_GOAL OF THE EXERCISE:_
Find how many lines in the listing below include the word "Close". Give that number only.
□ □ □ □ □
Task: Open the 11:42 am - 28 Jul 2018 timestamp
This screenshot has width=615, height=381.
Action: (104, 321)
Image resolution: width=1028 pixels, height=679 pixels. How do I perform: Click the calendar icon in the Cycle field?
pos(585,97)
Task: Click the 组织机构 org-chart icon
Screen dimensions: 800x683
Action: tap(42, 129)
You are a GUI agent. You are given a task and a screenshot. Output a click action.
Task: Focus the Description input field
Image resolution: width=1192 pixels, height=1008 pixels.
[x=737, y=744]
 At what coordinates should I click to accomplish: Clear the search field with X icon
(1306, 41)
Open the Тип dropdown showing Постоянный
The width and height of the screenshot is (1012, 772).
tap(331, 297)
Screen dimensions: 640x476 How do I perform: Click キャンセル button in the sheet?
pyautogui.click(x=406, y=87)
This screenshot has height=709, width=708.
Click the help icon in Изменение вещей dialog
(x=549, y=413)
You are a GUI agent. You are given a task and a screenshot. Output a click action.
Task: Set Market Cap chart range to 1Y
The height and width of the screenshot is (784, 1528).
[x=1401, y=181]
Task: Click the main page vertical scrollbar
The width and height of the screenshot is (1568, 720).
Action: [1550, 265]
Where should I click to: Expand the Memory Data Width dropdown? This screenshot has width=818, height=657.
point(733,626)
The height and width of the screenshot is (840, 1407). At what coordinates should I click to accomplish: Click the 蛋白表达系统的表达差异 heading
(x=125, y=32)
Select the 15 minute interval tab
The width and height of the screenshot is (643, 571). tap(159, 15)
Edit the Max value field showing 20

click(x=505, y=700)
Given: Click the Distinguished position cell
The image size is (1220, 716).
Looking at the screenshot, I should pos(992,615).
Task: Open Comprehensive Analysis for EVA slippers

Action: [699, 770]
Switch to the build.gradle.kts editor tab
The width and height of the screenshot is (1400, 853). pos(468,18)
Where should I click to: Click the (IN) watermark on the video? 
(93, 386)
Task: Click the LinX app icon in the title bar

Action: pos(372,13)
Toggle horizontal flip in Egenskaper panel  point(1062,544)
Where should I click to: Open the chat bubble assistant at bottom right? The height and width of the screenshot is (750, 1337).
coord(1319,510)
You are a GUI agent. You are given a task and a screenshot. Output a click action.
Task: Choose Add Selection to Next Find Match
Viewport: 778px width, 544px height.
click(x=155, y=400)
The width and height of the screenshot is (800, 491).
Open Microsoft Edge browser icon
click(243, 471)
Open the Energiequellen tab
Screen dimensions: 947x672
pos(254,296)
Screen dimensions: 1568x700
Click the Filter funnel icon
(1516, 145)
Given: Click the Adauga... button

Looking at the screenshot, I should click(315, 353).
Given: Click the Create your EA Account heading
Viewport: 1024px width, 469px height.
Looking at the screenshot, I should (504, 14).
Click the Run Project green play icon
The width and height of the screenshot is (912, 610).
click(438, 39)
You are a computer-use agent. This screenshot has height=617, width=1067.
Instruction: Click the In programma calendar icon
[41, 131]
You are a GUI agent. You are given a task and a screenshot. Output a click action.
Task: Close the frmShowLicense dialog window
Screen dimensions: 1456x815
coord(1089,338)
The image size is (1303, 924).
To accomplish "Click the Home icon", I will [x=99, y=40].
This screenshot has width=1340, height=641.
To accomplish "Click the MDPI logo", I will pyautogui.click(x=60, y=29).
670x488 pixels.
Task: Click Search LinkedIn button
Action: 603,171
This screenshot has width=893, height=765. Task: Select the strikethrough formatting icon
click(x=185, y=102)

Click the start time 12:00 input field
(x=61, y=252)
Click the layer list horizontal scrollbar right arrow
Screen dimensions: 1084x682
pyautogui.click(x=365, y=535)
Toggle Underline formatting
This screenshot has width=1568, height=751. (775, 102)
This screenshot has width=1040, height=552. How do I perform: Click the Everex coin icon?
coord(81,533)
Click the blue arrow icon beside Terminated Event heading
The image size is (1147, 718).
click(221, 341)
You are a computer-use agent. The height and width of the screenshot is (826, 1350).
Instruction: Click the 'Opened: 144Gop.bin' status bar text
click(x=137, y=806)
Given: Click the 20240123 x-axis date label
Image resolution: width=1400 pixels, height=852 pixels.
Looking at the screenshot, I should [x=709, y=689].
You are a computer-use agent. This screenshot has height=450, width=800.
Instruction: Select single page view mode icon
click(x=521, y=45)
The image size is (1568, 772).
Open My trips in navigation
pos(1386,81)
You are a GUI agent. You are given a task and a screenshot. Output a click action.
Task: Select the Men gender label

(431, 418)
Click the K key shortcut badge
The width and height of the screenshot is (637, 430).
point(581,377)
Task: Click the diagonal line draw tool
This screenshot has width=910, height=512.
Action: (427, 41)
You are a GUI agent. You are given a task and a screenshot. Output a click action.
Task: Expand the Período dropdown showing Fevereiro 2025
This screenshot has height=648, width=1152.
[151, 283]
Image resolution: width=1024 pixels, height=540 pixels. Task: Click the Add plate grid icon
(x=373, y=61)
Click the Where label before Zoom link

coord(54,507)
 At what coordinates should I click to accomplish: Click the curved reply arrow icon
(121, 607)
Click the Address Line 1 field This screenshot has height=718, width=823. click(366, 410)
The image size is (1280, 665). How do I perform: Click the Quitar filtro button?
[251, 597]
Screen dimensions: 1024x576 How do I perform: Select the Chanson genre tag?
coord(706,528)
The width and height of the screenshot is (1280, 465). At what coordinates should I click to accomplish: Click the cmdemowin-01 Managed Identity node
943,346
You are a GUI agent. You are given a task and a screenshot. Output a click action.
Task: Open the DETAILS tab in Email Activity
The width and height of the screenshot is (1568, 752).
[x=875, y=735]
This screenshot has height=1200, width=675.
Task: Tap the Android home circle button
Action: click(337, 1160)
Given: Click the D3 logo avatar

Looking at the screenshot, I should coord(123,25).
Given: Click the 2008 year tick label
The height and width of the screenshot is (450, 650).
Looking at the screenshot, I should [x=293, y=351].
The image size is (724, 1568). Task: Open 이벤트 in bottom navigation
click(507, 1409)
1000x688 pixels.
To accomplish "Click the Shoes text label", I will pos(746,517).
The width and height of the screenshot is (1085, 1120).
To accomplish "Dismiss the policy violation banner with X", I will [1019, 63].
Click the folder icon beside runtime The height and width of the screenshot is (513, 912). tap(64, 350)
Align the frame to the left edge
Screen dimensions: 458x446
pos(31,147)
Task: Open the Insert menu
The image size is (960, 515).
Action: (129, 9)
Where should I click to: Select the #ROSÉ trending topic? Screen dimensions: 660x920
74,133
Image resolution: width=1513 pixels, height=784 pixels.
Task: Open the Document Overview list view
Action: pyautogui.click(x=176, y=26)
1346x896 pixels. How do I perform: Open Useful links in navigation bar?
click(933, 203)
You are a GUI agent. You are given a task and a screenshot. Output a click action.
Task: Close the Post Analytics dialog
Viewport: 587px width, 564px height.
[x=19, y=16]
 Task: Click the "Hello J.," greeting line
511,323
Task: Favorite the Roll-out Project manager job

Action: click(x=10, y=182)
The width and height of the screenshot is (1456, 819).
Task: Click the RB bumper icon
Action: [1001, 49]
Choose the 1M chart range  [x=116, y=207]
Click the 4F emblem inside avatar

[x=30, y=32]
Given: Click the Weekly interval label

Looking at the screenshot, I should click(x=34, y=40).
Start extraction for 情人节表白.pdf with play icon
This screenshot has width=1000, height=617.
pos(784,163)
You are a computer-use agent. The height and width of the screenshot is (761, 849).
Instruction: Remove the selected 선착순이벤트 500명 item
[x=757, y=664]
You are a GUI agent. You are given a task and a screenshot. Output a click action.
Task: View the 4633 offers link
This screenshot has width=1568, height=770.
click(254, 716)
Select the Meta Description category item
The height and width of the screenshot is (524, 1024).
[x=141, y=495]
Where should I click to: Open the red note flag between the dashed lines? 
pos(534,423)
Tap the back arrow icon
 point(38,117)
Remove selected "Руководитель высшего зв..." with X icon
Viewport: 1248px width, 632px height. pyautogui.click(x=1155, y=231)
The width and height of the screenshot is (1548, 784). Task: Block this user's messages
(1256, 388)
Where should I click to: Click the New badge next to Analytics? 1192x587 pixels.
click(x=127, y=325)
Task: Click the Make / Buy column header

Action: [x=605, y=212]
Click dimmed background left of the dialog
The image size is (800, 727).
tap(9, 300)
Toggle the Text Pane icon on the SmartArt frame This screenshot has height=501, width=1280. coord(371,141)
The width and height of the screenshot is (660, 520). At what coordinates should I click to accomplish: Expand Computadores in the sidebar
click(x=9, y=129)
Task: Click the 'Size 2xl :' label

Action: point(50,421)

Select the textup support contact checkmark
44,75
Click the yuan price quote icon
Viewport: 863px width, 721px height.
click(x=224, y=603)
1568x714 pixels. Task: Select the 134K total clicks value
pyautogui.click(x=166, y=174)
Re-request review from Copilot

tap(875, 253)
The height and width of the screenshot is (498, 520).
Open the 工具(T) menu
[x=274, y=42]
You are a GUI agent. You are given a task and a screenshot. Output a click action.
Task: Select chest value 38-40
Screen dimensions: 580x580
□ □ □ □ □
_THE ANSWER:_
2